Orange County Education Board OKs ‘Parent Bill of Rights,’ Expands Parental Control Over Student Learning

Orange County Education Board OKs ‘Parent Bill of Rights,’ Expands Parental Control Over Student Learning
Orange County Board of Education trustees host a charter school forum in Costa Mesa, Calif., on Sept. 20, 2022. (Micaela Ricaforte/The Epoch Times)
Micaela Ricaforte
2/6/2023
Updated:
2/7/2023
0:00

The Orange County Board of Education unanimously approved on Feb. 1 a “parents’ bill of rights” that grants parents the right to “access, participate in and be notified” in all aspects of their children’s education.

The policy expands parental control over student learning in the Orange County Department of Education’s schools, giving parents the right to be informed of, access, inspect, and recommend classroom lessons, assignments, curricula, displays, and additional materials.

The policy allows parents to opt their children out of sex education lessons that they deem inappropriate before such is presented to students. Parents also have the right to be informed of their children’s seeking counseling and preferred gender pronouns in school.

Trustee Jorge Valdes, who introduced the proposal, said during the Jan. 4 board meeting that he introduced the policy because of several local instances of teachers “going beyond their bounds as teachers.”

“I don’t want anything I’m doing here to be interpreted as an assault on teachers,” Valdes said. “Nonetheless it is clear to me that there is a small fraction of teachers—less than one percent—who are going ... well beyond what they should be teaching in the classrooms.”

He mentioned an example in which a San Juan Hills High School teacher made headlines last year with an “alternative queer library” featuring books that contained explicit sexual content.

“[The teacher] was very clear they were trying to hide that library from parents in their social media posts,” Valdes said.

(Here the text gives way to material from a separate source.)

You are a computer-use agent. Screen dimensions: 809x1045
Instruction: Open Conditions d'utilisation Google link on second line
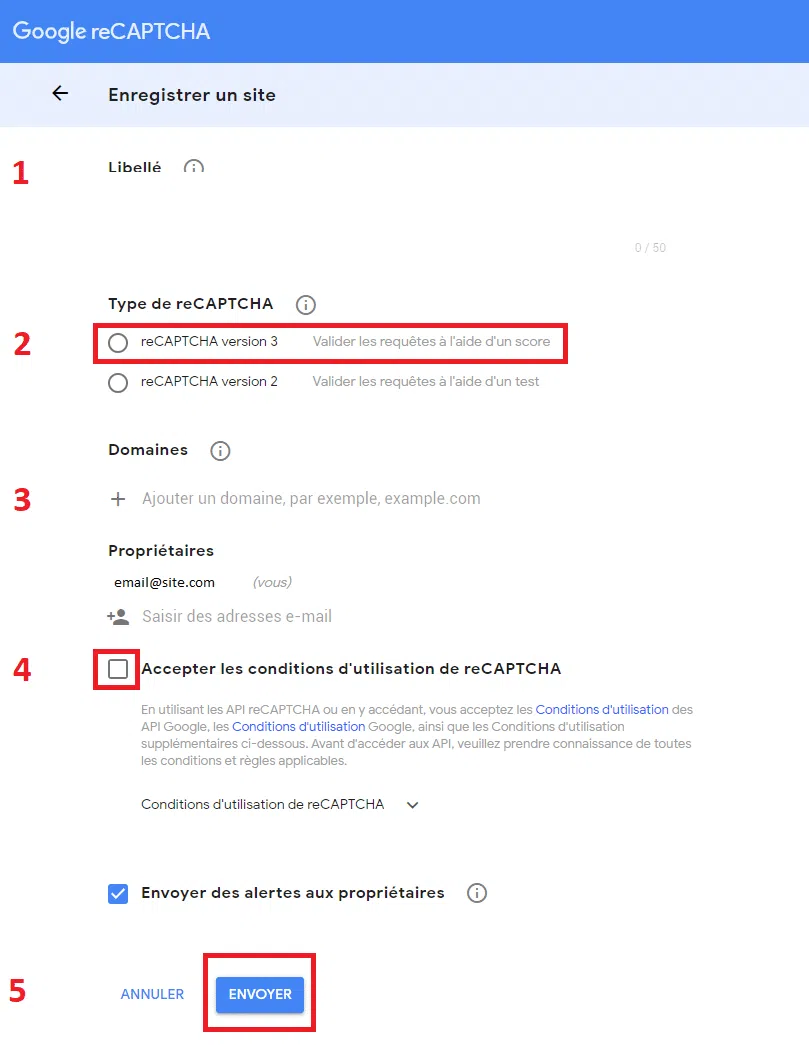coord(299,726)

The policy is also partially inspired by his observation when visiting his district’s schools in Tustin, Santa Ana, Garden Grove, and Fountain Valley, he said.

Valdes said he saw evidence of “objectionable” classroom posters, condoms posted on walls, and crisis intervention posters that led students to websites that promote chatrooms with what some say are controversial topics for young people.

“I feel that parents are substantially disregarded there,” Valdes said.

There were no parents opposing or supporting the policy during the meeting’s public comment.

Although Trustee Ken Williams was absent from the vote, he expressed his support for the policy during the January meeting.

“I wholeheartedly support and agree ... with the thinking and the mindset behind this,” Williams said. “The [state] empowers the board to make these types of policies. Whether or not another school board adopts this, this is about local control of education.”

Board President Lisa Sparks echoed Williams’s sentiments.

“Parents need to understand what’s going on in the classroom, and parents and teachers need to learn to work together on educating children in the core subjects,” she said during the meeting.